A couple months or so ago I set to memorize the entire book of Philippians. There are a few of reasons I wanted to do this, but it started as inspiration from The Resurgence writer Tim Brister back in December 2010. Overall, I wanted a way to encourage myself to read more of the Bible. Not simply to read more text, mind you, but to read it with more depth of insight. For whatever reason I’ve been feeling a great need lately to meditate on the meaning of whole passages of Scripture at a time, to take in their broader meanings and get the bigger picture—and memorization was the way to do it. That way, even when I don’t have a Bible close at hand, I can easily bring some known passages to mind to think about and pray over how to apply them to my life.

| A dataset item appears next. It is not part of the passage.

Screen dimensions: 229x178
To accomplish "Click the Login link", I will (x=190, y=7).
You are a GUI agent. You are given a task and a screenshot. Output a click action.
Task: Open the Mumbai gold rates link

Unlike their adult Christian counterparts of modern times, most ancient Hebrew children had the majority of what we today call the Old Testament committed to memory by the time they were in their early teens. (Imagine having the book of Numbers or Leviticus memorized!)

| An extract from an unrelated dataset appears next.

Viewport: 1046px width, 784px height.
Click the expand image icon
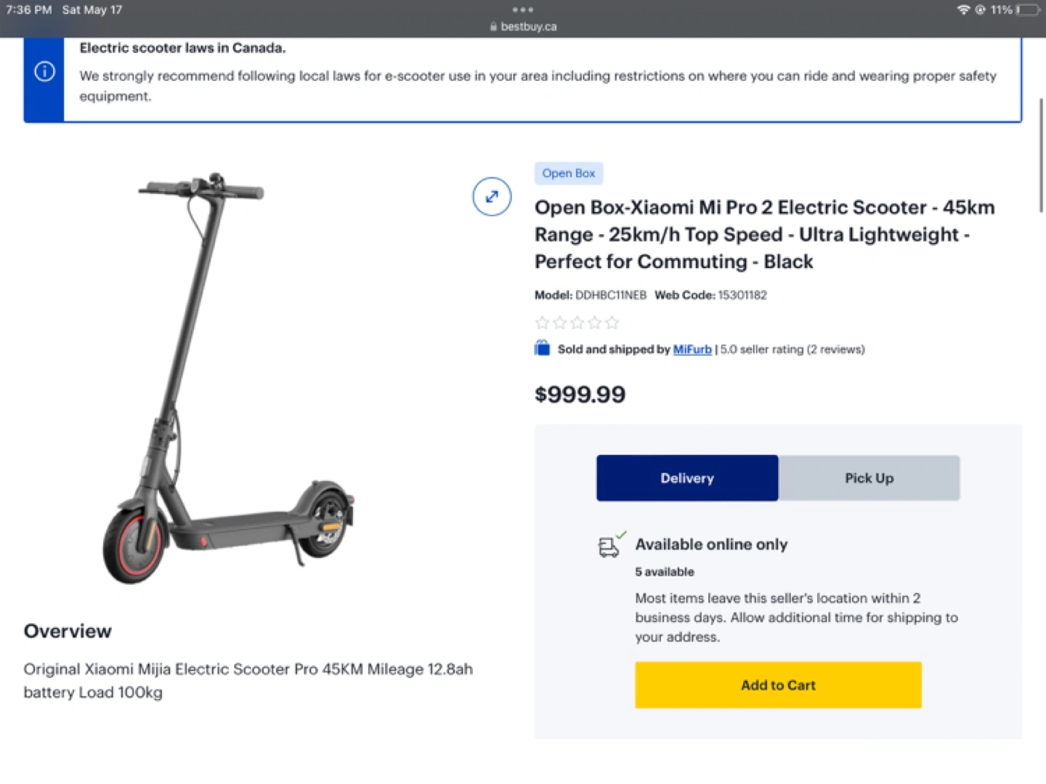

A Biblical Case for Memorizing Scripture

In addition to this humbling comparison, a scriptural basis for Bible memorization can be found throughout Scripture, such as here in Psalm 119:9-16:

How can a young man keep his way pure?
     By guarding it according to your word.
With my whole heart I seek you;
     let me not wander from your commandments!
I have stored up your word in my heart,
     that I might not sin against you.
Blessed are you, O LORD;
     teach me your statutes!
With my lips I declare
     all the rules of your mouth.
In the way of your testimonies I delight
     as much as in all riches.
I will meditate on your precepts
     and fix my eyes on your ways.
I will delight in your statutes;
I will not forget your word.

From this passage alone, we see several great reasons to memorize Scripture:

  1. To keep from sinning against God
  2. To delight in God’s word
  3. To have eyes fixed on God’s ways
  4. To keep from forgetting God’s self-revelation to mankind

In the Christian’s battle against sin, one must not only strive to kill the “old man” but also give life to the “new man” so to speak. The best way to revive the old is to starve the new, and vice-versa. Furthermore, Jesus promised that he would live within, give life to, and make fruitful those who continued in his Word (John 15:1-11). But in order to continue in the commands of the Lord Jesus, one must first remember what it is that he has said.

My Personal Assessment

All in all, the process of memorizing an entire book of the Bible turned out to be quite easy, on the one hand. Human beings possess an extraordinary ability to memorize copious amounts of useless information such as movie quotes, sports statistics, and 67,890 digits of the number Pi. How do people do this? The process essentially amounts to repetition.

Personally, that meant not only reading, re-reading, and reciting, but also writing out the verses I set to memorize that day. Writing out a passage from memory forced me to to recite slower, giving my brain a better chance to understand the meaning behind a verse and its relation to the verses before and after it. Reciting it from memory with the occasional glance at my Moleskine further enhanced my memory as well. Eventually, after about two months of memorizing a few verses at a time, I was able to recite the entire book of Philippians during my work commute. If you decide to join in on this life-giving tradition, I’d recommend following this same pattern of reading, re-reading, reciting and writing.

What About You?

Have you set to memorizing any of the Bible? What was your experience like, and do you have any tips to offer?